A dear friend of mine died of AIDS complications in the early nineties. I'd just visited him in New York. Soon after that he'd gone into the hospital for what everyone thought was something minor, "just to be careful." I was sitting in a restaurant in Harrisburg waiting for SG when suddenly I got this overwhelming feeling of sadness about Gus. I couldn't get him out of my mind; it was as if he were suddenly there with me, looking me in the face. When SG got there I was shaking and weeping. He asked me what was wrong, and I could hardly talk. Our waitress brought me water and looked worried -- she thought maybe I was having some sort of attack. When we got home, I called the hospital to check on Gus and was told to contact the family.
The next day his girlfriend notified me of his death. He had gone into a coma from which he never awakened at precisely the time I was sitting in the restaurant. I later learned that two other friends of his had had similar experiences at around the same time.
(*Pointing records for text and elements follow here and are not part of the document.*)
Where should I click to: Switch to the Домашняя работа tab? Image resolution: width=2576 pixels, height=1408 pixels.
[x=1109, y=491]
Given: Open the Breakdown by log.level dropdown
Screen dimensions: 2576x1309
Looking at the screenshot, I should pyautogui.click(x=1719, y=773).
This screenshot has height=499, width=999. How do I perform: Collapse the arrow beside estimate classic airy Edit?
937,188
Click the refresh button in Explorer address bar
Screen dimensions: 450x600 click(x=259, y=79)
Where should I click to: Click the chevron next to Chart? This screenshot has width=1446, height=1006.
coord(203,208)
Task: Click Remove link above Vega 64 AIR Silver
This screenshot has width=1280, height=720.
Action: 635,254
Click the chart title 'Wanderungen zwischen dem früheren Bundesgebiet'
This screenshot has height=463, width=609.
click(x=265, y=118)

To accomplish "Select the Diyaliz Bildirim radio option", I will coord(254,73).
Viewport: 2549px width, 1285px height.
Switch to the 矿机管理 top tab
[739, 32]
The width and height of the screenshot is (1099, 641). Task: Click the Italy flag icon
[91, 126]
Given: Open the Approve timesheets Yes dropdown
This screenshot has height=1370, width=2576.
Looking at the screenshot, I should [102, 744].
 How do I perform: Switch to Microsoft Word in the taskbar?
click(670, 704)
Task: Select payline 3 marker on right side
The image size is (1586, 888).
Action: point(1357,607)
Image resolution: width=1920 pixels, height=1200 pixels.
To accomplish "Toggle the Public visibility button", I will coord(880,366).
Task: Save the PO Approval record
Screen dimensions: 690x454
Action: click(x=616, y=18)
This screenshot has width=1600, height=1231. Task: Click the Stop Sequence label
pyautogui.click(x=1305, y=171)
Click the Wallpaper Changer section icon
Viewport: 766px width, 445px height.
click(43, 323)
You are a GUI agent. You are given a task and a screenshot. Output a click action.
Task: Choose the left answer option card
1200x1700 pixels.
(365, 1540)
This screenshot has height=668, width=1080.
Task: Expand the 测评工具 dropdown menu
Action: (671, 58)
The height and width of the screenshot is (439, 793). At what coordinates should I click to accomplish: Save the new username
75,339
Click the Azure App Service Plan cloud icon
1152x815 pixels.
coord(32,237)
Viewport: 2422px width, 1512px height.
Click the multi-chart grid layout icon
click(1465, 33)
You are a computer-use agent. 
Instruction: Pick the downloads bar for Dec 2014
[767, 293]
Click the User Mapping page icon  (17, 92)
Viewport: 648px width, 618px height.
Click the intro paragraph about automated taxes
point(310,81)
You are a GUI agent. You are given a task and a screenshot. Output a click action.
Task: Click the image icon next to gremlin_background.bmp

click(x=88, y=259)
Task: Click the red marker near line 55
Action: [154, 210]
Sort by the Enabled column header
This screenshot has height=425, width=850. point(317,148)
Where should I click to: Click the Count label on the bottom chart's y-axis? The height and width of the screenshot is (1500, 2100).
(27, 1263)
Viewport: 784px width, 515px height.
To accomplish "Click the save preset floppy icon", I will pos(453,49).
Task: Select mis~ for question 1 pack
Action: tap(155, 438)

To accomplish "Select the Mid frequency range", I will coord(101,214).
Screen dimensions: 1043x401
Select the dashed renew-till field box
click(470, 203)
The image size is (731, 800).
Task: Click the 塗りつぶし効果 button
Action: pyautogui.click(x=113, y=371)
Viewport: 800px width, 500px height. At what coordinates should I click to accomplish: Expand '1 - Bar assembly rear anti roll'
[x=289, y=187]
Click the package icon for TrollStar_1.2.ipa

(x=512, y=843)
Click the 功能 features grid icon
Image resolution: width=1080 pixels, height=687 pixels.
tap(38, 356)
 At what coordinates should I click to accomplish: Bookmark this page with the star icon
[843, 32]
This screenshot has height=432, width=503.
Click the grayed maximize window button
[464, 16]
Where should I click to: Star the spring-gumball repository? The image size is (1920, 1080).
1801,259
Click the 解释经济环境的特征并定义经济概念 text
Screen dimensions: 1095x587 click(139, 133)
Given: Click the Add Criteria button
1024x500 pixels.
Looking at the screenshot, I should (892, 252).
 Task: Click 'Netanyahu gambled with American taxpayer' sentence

The other experience involved my father. He was dying of cancer of the esophagus, and we had arranged part-time hospice care, with a worker spending time at my parent's home. The worker told me that my coming to visit him so much was making him hang on, and therefore suffer more, and it would be better for him if I stopped coming. (People have told me since that they find this horrifying, but my gut feeling at the time was that she was right, though it was painful to hear). My mother, meanwhile, was preoccupied with the idea that he'd die in the house, and then she'd have to live there with that memory.
When I got back to Harrisburg my friend Beverly called me, all excited because a friend of hers was visiting from England. This friend, whose name was Rachel, claimed to be a medium. She'd come to do a "platform demonstration" at a New Age conference at a local hotel. I met her because she was Bev's friend, and had my reservations about her credibility -- but found her charming and warm. I told Bev about the situation with my father and the hospice worker, and Rachel said, "did you tell your father that it was all right for him to go -- that you'd be okay?" I said no, and wondered aloud if I should go down there again to do so, because it sounded like a good idea. Rachel said, "No, don't do that. Just think about your father tonight, before you go to sleep. When you're asleep I'll come and get you, and we'll go see your father."
I did as she said. I don't remember having any dreams that night. The next day I learned that my father had taken a turn for the worse during the night, and had died in the ambulance on the way to the hospital, leaving my mother in a way she could at least handle. I guess when we "went to get him" I must have mentioned my mom's fears, too.
Anyway, those are my stories. I'm always curious to hear the stories of others.